- **DESCRIPTION OF THE TASK**: Rewrite the rows below as a numbered list, leaving out any blank lines.

- **LISTED RECORDS**:
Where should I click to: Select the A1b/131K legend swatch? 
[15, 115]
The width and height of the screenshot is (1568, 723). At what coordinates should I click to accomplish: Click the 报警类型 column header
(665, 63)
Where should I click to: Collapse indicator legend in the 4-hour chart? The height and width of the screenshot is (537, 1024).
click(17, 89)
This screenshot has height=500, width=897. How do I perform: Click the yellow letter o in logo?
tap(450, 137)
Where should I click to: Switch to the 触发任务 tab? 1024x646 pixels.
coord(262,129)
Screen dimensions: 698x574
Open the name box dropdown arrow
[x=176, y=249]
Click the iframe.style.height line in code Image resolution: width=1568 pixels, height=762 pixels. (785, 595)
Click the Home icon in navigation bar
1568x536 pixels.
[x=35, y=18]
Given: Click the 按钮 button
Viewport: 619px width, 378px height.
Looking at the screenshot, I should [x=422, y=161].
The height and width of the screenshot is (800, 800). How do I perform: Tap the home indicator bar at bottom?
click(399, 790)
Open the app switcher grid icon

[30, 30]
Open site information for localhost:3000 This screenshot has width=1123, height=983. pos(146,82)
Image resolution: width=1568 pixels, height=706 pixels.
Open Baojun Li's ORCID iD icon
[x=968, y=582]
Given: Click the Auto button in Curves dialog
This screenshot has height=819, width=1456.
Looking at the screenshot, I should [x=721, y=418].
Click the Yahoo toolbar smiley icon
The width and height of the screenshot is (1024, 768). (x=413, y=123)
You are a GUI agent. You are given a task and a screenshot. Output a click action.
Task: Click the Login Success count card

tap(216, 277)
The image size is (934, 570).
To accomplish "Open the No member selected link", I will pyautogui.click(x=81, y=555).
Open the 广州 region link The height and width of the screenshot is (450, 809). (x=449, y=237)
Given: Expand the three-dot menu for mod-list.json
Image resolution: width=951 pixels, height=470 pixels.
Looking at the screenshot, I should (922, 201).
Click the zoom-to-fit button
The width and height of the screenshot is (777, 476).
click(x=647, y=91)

- **TASK RESPONSE**:
1. Where should I click to: Select the A1b/131K legend swatch? 
2. [15, 115]
3. The width and height of the screenshot is (1568, 723). At what coordinates should I click to accomplish: Click the 报警类型 column header
4. (665, 63)
5. Where should I click to: Collapse indicator legend in the 4-hour chart? The height and width of the screenshot is (537, 1024).
6. click(17, 89)
7. This screenshot has height=500, width=897. How do I perform: Click the yellow letter o in logo?
8. tap(450, 137)
9. Where should I click to: Switch to the 触发任务 tab? 1024x646 pixels.
10. coord(262,129)
11. Screen dimensions: 698x574
12. Open the name box dropdown arrow
13. [x=176, y=249]
14. Click the iframe.style.height line in code Image resolution: width=1568 pixels, height=762 pixels. (785, 595)
15. Click the Home icon in navigation bar
16. 1568x536 pixels.
17. [x=35, y=18]
18. Given: Click the 按钮 button
19. Viewport: 619px width, 378px height.
20. Looking at the screenshot, I should [x=422, y=161].
21. The height and width of the screenshot is (800, 800). How do I perform: Tap the home indicator bar at bottom?
22. click(399, 790)
23. Open the app switcher grid icon
24. [30, 30]
25. Open site information for localhost:3000 This screenshot has width=1123, height=983. pos(146,82)
26. Image resolution: width=1568 pixels, height=706 pixels.
27. Open Baojun Li's ORCID iD icon
28. [x=968, y=582]
29. Given: Click the Auto button in Curves dialog
30. This screenshot has height=819, width=1456.
31. Looking at the screenshot, I should [x=721, y=418].
32. Click the Yahoo toolbar smiley icon
33. The width and height of the screenshot is (1024, 768). (x=413, y=123)
34. You are a GUI agent. You are given a task and a screenshot. Output a click action.
35. Task: Click the Login Success count card
36. tap(216, 277)
37. The image size is (934, 570).
38. To accomplish "Open the No member selected link", I will pyautogui.click(x=81, y=555).
39. Open the 广州 region link The height and width of the screenshot is (450, 809). (x=449, y=237)
40. Given: Expand the three-dot menu for mod-list.json
41. Image resolution: width=951 pixels, height=470 pixels.
42. Looking at the screenshot, I should (922, 201).
43. Click the zoom-to-fit button
44. The width and height of the screenshot is (777, 476).
45. click(x=647, y=91)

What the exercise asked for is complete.